The second and third exceptions are the same, and respect the opinion of the court with respect to an alleged promise of the defendants to pay. We must take the opinion as applied to the evidence given, not as applicable to every case, — not as an abstract general proposition. I have weighed every part of this evidence, written and oral, and can find nothing to leave to the jury, from which they could infer a new promise to pay this debt; The written evidence states a compromise they had offered. This compromise must have been rejected. Comparing this, as the counsel of the plaintiffs have done, to the indorsement of a negotiable instrument, this offer was neither an acknowledgment nor a waiver, and does not obviate the necessity of proof of notice. If the plaintiffs accepted the offer — good and well; if not, they were to remain in the same footing as before it was made. Chitty on Bills, 308. The oral testimony is far from proving their acknowledgment of liability; they did not deny their liability: that is very far from acknowledging it. The defence they alleged was some indemnity: nothing could be more equivocal than this. Now a promise of this kind, to bind, must be explicit, and made out by the clearest testimony; evidence most unequivocal. Miller v. Hackly, 5 Johns. 375. Griffin v. Goff, 12 Johns. 423. And though the *318drawer of a bill might by circumstances implied waive his right of defence, founded on the laches of the holder, yet an indorser can only do so by an express waiver: there being a material distinction, in this respect, between the situation of a drawer and indorser. Chitty, 309.
In Borradaile v. Lowe, 4 Taunt. 93, the recognition of liability was not quite so faint as it was in this case.

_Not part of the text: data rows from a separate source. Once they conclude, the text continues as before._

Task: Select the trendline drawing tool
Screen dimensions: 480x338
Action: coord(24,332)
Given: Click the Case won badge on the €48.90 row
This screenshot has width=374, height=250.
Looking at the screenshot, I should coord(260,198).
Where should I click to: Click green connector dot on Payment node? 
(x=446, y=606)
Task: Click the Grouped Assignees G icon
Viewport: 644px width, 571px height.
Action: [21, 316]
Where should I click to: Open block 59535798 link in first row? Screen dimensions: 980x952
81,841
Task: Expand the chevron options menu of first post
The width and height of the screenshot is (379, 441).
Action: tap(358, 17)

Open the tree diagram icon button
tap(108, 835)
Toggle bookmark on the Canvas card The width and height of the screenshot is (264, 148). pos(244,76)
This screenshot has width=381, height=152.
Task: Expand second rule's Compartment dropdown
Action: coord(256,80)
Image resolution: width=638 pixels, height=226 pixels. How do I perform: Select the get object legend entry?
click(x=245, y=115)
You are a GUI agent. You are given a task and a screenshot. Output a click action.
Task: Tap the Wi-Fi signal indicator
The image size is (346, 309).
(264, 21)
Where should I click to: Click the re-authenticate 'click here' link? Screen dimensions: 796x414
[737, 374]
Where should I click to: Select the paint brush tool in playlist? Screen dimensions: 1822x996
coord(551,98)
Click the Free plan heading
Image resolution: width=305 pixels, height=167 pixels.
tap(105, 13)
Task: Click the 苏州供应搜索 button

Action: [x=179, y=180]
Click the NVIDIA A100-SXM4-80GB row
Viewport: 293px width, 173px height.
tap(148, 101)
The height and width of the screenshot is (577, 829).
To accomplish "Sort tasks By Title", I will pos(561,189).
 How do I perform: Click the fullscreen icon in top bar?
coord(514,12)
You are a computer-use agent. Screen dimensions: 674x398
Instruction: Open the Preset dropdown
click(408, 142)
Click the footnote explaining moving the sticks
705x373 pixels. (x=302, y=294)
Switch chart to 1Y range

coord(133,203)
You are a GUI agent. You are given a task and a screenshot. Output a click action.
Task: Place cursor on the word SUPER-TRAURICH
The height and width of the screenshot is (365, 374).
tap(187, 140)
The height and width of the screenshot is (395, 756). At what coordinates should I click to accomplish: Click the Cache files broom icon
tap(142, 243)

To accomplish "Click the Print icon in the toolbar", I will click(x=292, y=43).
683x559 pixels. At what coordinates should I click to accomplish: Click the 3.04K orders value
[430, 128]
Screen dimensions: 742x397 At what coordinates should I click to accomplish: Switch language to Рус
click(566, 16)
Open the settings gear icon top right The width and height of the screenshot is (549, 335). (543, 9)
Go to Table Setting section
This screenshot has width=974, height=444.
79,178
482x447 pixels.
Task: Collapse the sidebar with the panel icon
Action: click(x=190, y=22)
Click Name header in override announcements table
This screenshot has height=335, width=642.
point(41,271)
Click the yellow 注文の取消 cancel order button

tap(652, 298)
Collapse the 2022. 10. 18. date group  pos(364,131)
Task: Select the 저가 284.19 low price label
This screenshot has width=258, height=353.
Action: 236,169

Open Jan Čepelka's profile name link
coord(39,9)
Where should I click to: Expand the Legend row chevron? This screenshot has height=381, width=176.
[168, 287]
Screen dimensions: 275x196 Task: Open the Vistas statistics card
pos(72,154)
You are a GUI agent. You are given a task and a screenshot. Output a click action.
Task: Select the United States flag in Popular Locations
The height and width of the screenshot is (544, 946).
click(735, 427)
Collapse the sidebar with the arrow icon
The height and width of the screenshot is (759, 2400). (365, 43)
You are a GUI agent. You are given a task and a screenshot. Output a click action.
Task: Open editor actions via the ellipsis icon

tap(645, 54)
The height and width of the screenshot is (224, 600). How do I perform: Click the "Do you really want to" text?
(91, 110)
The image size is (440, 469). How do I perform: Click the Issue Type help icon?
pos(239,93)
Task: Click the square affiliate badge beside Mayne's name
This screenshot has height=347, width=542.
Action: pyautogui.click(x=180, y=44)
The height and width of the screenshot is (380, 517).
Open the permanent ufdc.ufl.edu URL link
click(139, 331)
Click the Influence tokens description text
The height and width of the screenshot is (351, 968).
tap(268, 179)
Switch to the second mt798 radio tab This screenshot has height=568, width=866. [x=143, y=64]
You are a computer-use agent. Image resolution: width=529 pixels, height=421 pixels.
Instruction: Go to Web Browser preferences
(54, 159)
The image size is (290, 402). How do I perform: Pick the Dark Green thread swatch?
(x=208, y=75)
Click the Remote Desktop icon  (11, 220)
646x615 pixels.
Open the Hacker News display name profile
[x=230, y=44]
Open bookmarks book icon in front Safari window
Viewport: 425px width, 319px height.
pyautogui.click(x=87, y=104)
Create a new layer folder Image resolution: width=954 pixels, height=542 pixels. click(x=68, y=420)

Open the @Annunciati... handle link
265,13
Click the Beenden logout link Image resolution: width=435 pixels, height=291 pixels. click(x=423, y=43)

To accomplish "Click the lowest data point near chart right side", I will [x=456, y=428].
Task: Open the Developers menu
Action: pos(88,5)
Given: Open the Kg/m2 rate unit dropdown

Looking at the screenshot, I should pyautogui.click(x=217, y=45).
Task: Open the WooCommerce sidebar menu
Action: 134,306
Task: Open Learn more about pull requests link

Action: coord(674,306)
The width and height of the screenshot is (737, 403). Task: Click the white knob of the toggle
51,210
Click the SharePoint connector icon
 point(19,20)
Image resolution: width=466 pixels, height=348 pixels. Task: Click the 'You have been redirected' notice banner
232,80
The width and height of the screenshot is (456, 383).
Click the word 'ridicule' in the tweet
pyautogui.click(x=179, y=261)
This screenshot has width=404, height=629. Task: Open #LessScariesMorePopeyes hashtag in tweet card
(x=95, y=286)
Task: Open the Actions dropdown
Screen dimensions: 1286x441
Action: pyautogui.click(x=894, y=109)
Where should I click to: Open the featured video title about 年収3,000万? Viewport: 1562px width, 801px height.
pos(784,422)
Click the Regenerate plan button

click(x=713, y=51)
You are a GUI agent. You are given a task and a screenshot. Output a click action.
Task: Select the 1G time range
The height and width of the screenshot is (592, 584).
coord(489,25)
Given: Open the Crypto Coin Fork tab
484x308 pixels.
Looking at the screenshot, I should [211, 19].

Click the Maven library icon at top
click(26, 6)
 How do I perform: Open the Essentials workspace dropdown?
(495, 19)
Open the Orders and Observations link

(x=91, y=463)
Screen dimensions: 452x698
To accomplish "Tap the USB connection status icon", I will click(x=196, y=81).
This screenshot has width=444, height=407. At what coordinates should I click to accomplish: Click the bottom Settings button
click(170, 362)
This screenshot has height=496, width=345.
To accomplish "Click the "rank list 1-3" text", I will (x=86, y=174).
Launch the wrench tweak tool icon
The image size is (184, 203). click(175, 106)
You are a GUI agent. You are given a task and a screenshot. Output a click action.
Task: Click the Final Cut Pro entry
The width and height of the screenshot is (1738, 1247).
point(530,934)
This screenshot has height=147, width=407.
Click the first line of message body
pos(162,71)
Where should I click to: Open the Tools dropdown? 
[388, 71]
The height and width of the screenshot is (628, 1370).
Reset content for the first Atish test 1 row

There the defendant, who was an indorser, wrote a letter in answer to the holder of a bill, — “ Sir, I cannot think of remitting until I receive the draft; therefore, if you think proper, you may return it to Trevor and Co., if you consider me unsafe:” it was held not to amount to a waiver of the laches, in not giving notice of the non-payment.
On the whole of this record, I do not perceive any error, and the judgment must, in the opinion of the court, stand affirmed.
Judgment affirmed.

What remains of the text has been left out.